C’est mon boulot. Encore trop peu de femmes parmi les cadres dirigeants


Elisabeth Borne, la ministre du Travail, le 14 octobre 2020. (LUDOVIC MARIN / AFP)

Que les gros salaires lèvent le doigt. Et ce sont souvent des hommes. Ainsi, 37% des entreprises comptent toujours moins de deux femmes parmi les dix plus hautes rémunérations. Un autre chiffre : les femmes ne sont que 20% au sein des comités exécutifs. Mais ça pourrait changer. La ministre du Travail va engager une concertation avec les partenaires sociaux.

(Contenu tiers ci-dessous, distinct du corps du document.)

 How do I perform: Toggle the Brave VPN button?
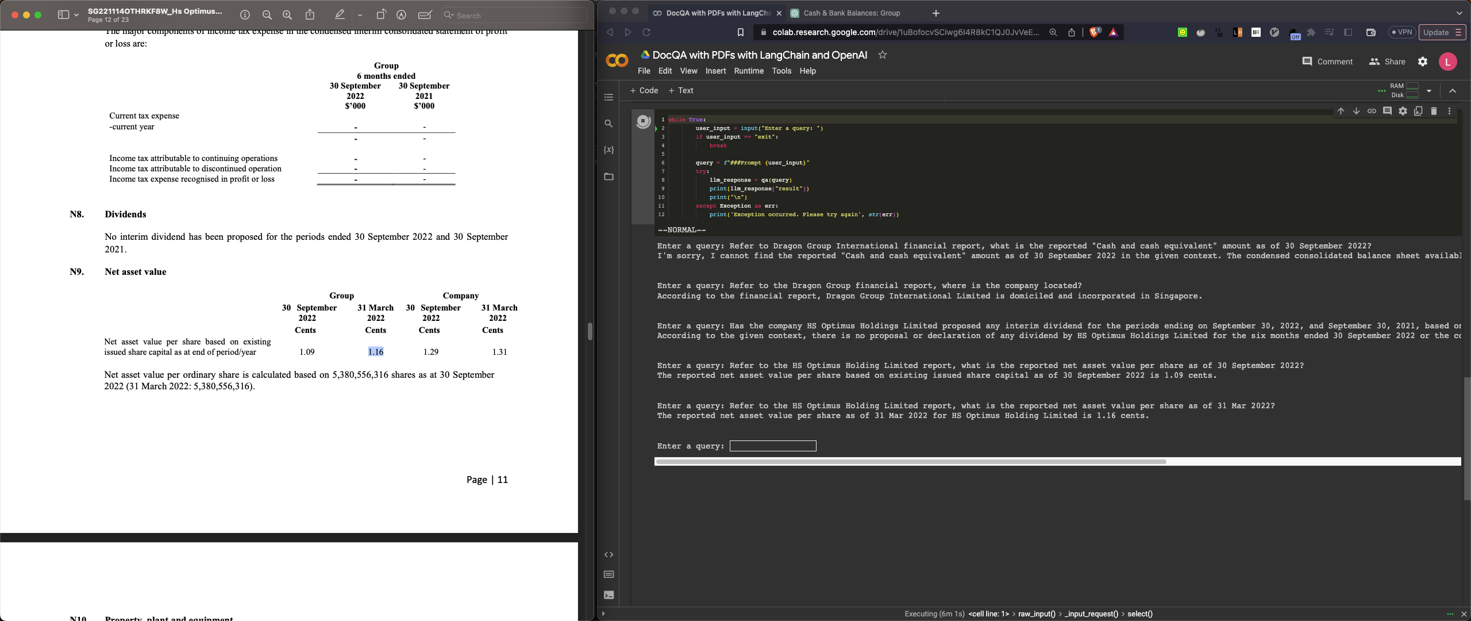1401,32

Elisabeth Borne veut ajouter un nouvel indicateur pour évaluer la mixité dans les entreprises. Il s’agira de la part des femmes parmi les cadres dirigeants.

Pourtant, d’autres indicateurs existent déjà. Ils sont au nombre de cinq et ils définissent l’index d’égalité salariale. Une note sur 100 qui est désormais publique. Non seulement les entreprises doivent la mentionner sur leur site – elle ne saute pas toujours aux yeux, il faut parfois la chercher – mais le ministère du Travail la mentionne sur son propre site, mais là encore il faut fouiller. Cette publication, qui peut servir ou desservir la réputation d’une entreprise, est en marche depuis le mois de mars dernier pour les plus grandes sociétés, celles de plus de 1 000 salariés. À partir du mois de mars prochain, elle sera obligatoire pour celles entre 50 et 250 salariés. En dessous, pas d’obligation.

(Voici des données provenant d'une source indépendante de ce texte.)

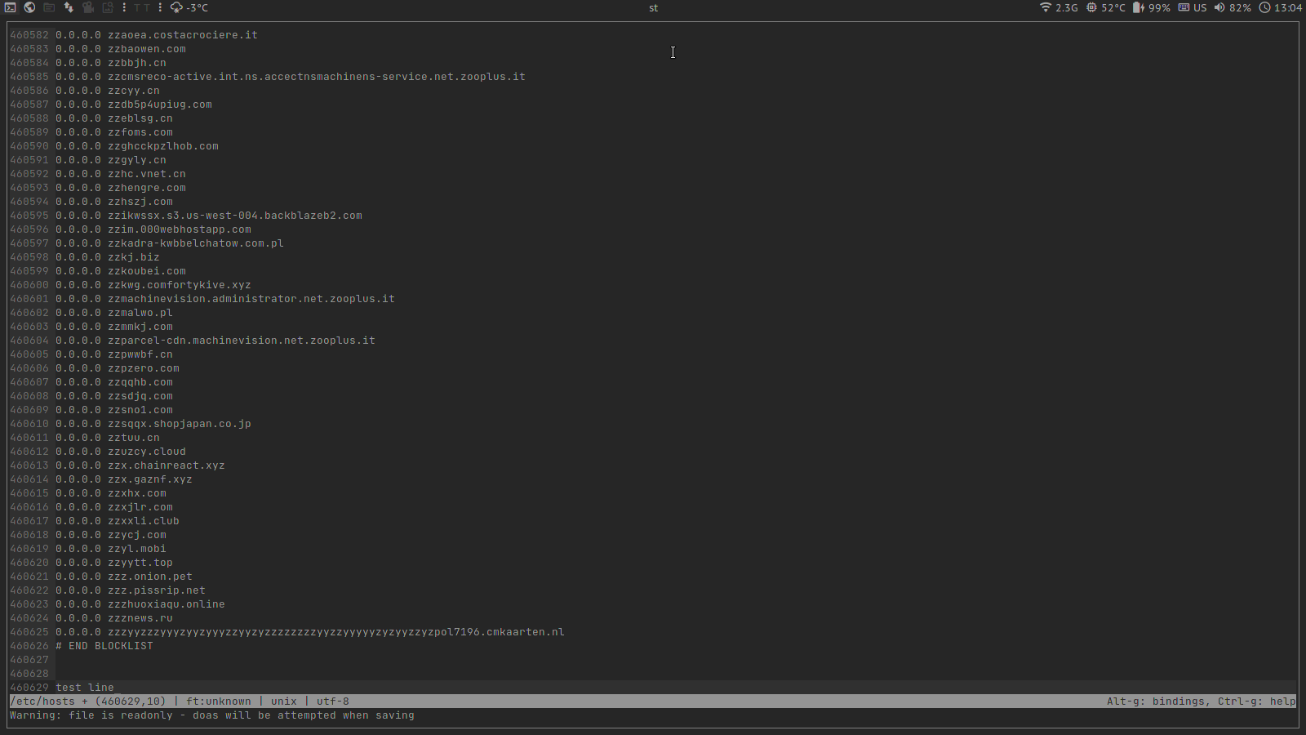Screen dimensions: 1306x735
Task: Open the first vertical dots menu
Action: point(124,7)

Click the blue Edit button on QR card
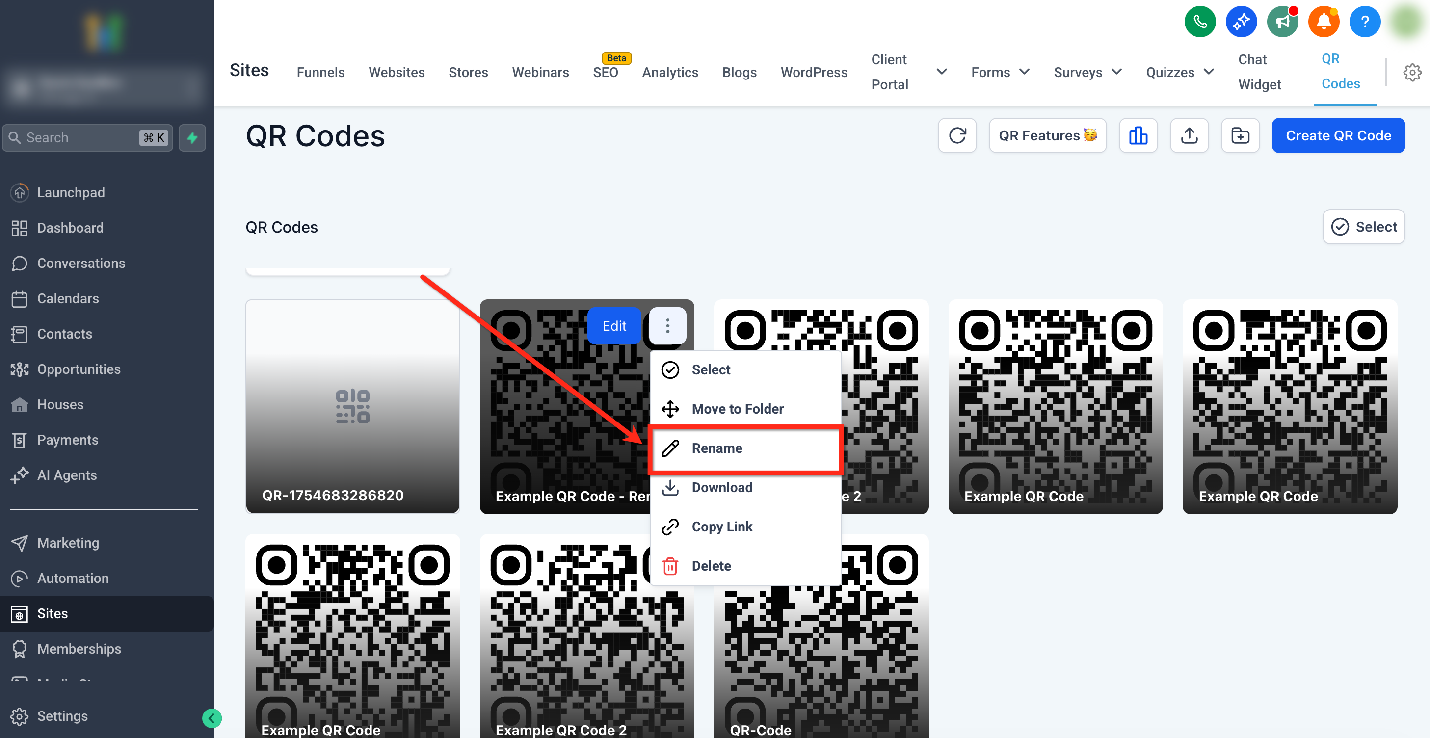tap(614, 326)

Cette publication a-t-elle eu un effet ? Probablement. C’est le principe du « name and shame », c’est à dire « nommer pour faire honte ». Les entreprises qui ont de mauvaises notes n’ont pas envie que ça se sache et cherchent à rectifier le tir. Le ministère souligne que 19% des entreprises n’avaient pas la note minimale de 75 sur 100 en 2019 et qu’elles ne sont plus que 4% en 2020.

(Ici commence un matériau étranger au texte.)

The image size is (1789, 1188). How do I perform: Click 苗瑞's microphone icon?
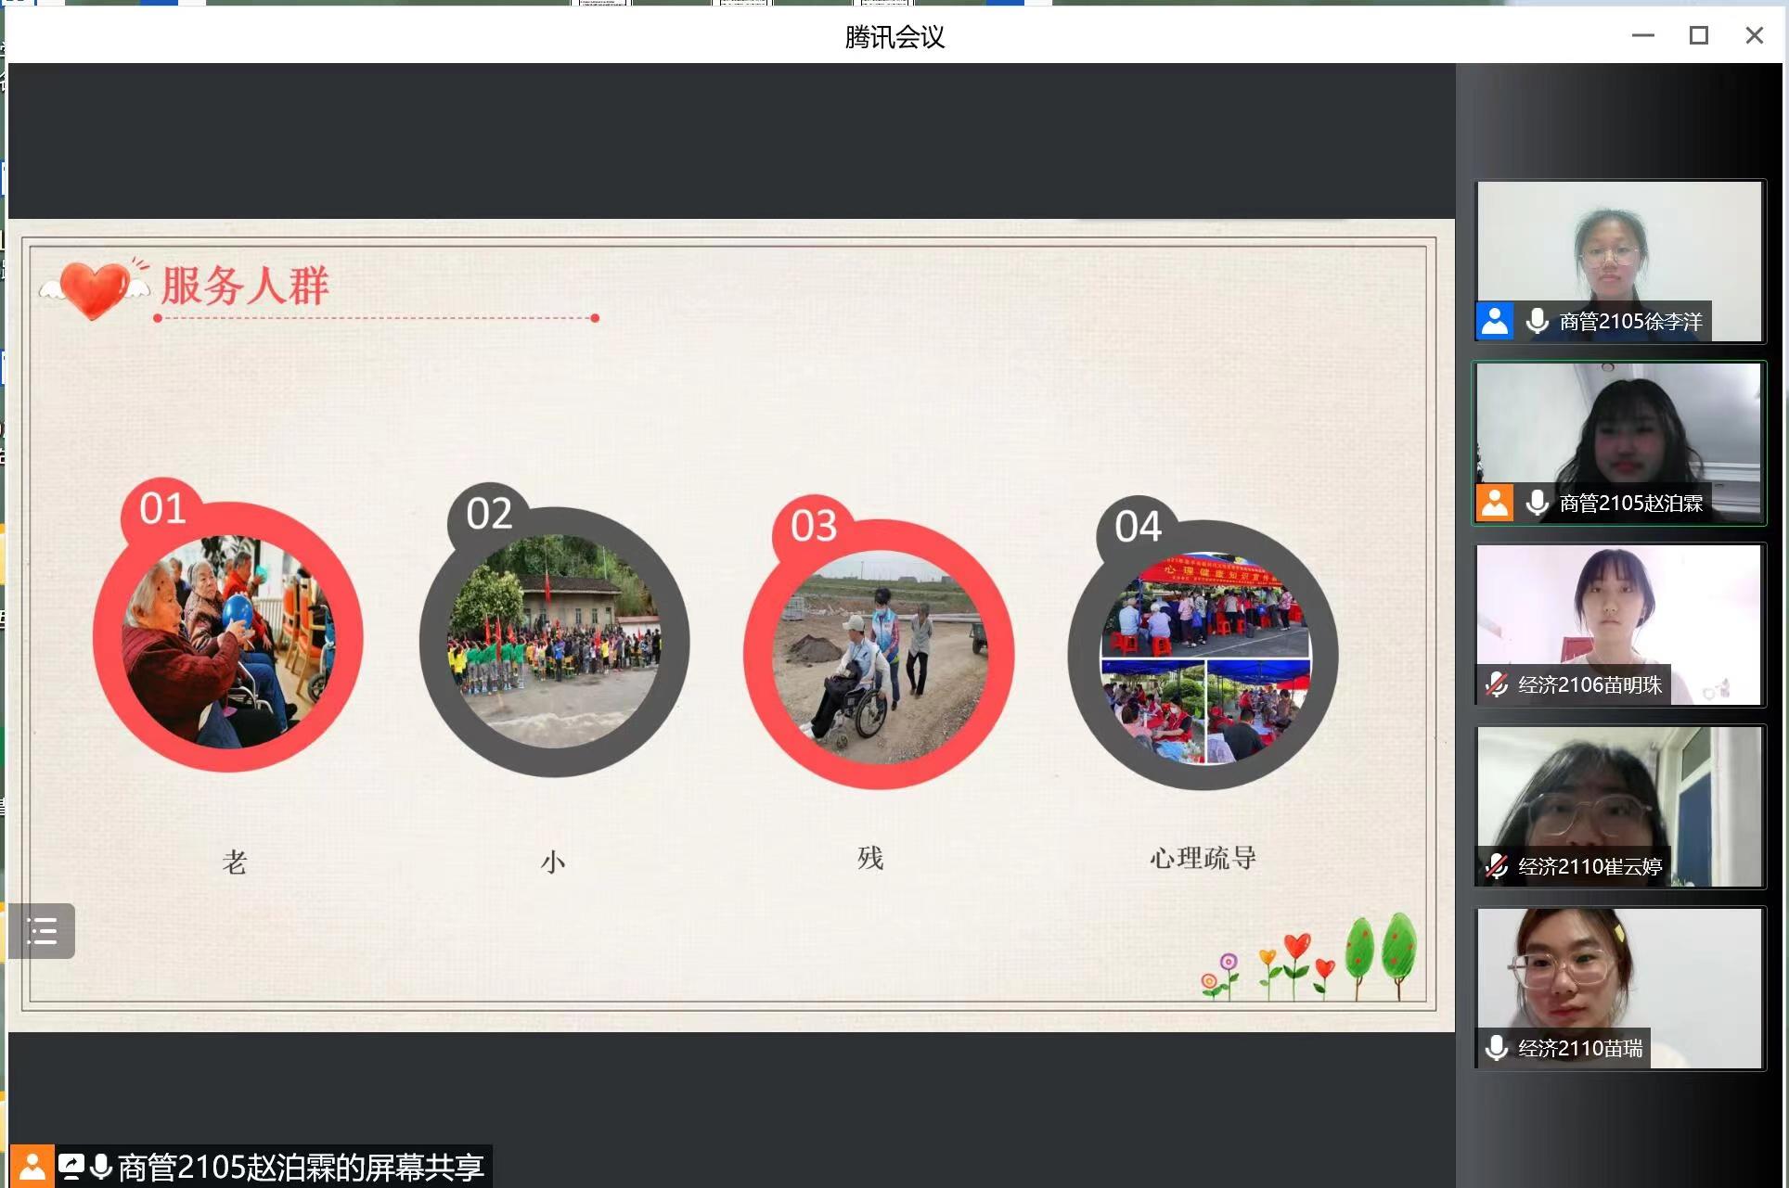coord(1497,1048)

Mais est-ce qu’on ne peut pas aller plus loin ? Il le faudra quand on voit les chiffres de l’inégalité salariale. Selon le mouvement Les Glorieuses, il reste 15,5% d’écart entre les hommes et les femmes, à poste égal. Au rythme actuel, on ne serait à l’égalité… que dans 100 ans. Outre ce nouveau critère qui porte sur la part des femmes dirigeantes, une proposition originale a été formulée. C’est celle de Delphine Rémy-Boutang, fondatrice notamment de l’agence The Bureau et de la Journée de la femme digitale, qui se bat pour une plus grande présence des femmes dans les métiers du numérique. Elle plaide pour un allégement fiscal pour les entreprises qui obtiennent la meilleure note de l’index, un 100 sur 100 et pour celles qui respectent un quota de 50% de femmes au sein de leur conseil d’administration. Une récompense plutôt qu’un coup de bâton.